▸ Kutipan Halaman:
►

Lihat ke Halaman Asli

Nalar HAM Bela Negara

Diperbarui: 20 Oktober 2015   11:06

Kompasiana adalah platform blog. Konten ini menjadi tanggung jawab bloger dan tidak mewakili pandangan redaksi Kompas.

Politik. Sumber ilustrasi: FREEPIK/Freepik

Publik bereaksi terhadap wacana kontroversial pemerintah untuk melaksanakan program pendidikan bela negara. Wacana tersebut diperkeruh dengan pernyataan bernada ancaman dari Menteri Pertahanan, Ryamizard Ryacudu. Menteri Koordinator Politik Hukum dan Keamanan (Menkopolkam), Luhut Binsar Panjaitan juga memberi rekomendasi penuh terhadap program bela negara (Jawa Pos, 2015). Keduanya menekankan pentingnya pemenuhan ‘kewajiban’ warga negara kepada negara, ketimbang terus menerus meminta pemenuhan ‘hak’.

Pernyataan kedua menteri berlatar belakang militer tersebut perlu untuk dianalisa lebih lanjut. Manakah yang lebih penting dan utama, pemenuhan hak-hak asasi warga negara (dan juga manusia) oleh negara ataukah pelaksanaaan kewajiban warga negara (dan juga manusia) terhadap negara? Pertanyaan dilematis dan paradoksal yang mirip dengan pertanyaan klasik, mana yang lebih dulu keluar telur atau ayam.  

Sejatinya pertanyaan tersebut tidak perlu dijawab secara ‘hitam dan putih’, karena idealnya diantara ‘hak’ dan ‘kewajiban’ harus selalu ada keseimbangan. Harus ada relasi memberi dan menerima (take and give) diantara keduanya. Persoalannya terletak pada kemampuan negara untuk menjaga dan memelihara ‘keseimbangan’ tersebut.

Merujuk pada tesis negara integralistik yang dicetuskan oleh Soepomo pada sidang BPUPKI. Tesis yang terinspirasi oleh pemikiran filsuf Spinoza dan Hobbes, yang memposisikan negara sebagai ‘orang tua’ sedangkan warga negara diposisikan sebagai ‘anak’ (Nasution, 1998). Dalam tesis ini ada relasi atas-bawah (patron-client), bersifat subordinatif dan tidak berimbang. Tesis tersebut kerap dianggap tidak demokratis dan cenderung dapat melenceng pada bentuk sewenang-wenangan negara dan pemerintah kepada warga negara. Namun lewat analogi ‘orang tua’ dan ‘anak’ dapat ditafsirkan bahwa, untuk mendidik ‘anak’ (warga negara) yang baik dan saleh, sang ‘orang tua’ (negara) harus terlebih dulu memberi contoh yang baik dan benar.

◄

▸ Data Tersedia:
►

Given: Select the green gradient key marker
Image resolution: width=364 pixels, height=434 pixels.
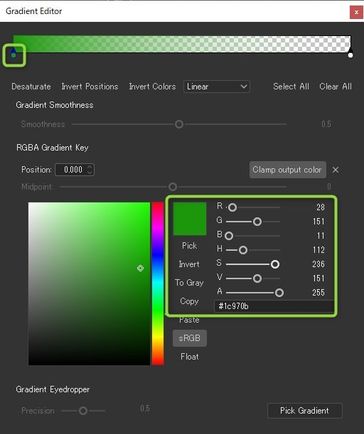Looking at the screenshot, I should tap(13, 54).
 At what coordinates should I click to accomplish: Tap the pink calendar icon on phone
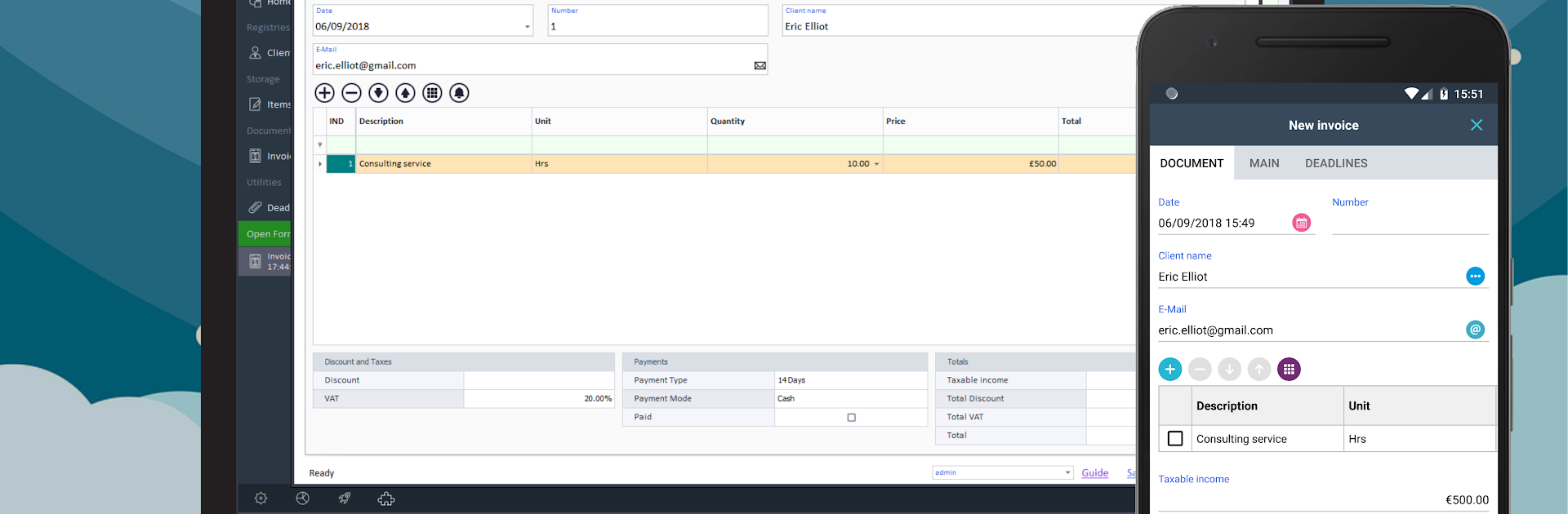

◄

▸ Petunjuk dan Ketentuan: Sambung tulisan tentang bela negara dan hak asasi manusia dengan melanjutkannya setelah kalimat terakhir yang tertera. Baris-baris data tersebut tidak diperlukan.

▸ Hasil Tugas:
Negara Republik Indonesia dalam hal ini kerap abai dalam memberi ‘contoh yang baik dan benar’. Sebelum menuntut warga negara menjalankan kewajiban bela negara, sudahkah negara dan pemerintah memenuhi kewajibannya untuk menjamin hak-hak asasi (manusia) warga negaranya? Alih-alih menjadi pelindung dan penjaga hak-hak asasi manusia, negara dan pemerintah kerap berprilaku selayaknya rezim penindas yang represif, ibarat ‘orang tua’ yang tega memperkosa anak kandungnya sendiri. Sudah terlalu banyak noktah hitam pelanggaran hak asasi manusia yang dilakukan dan praktek pembiaran oleh organ negara. Negara dan pemerintah dapat menjadi aktor penindas hak asasi baik secara langsung (direct violation) dengan memberi batasan kepada hak asasi manusia, semisal pembatasan hak dan partisipasi politik yang terjadi di zaman Orde Baru, maupun secara tidak langsung (indirect violation) dengan bersikap ‘diam dan netral’ disaat warga negara mengalami diskriminasi berbasis kesukuan dan agama yang memerlukan keberpihakan konkrit negara dan pemerintah.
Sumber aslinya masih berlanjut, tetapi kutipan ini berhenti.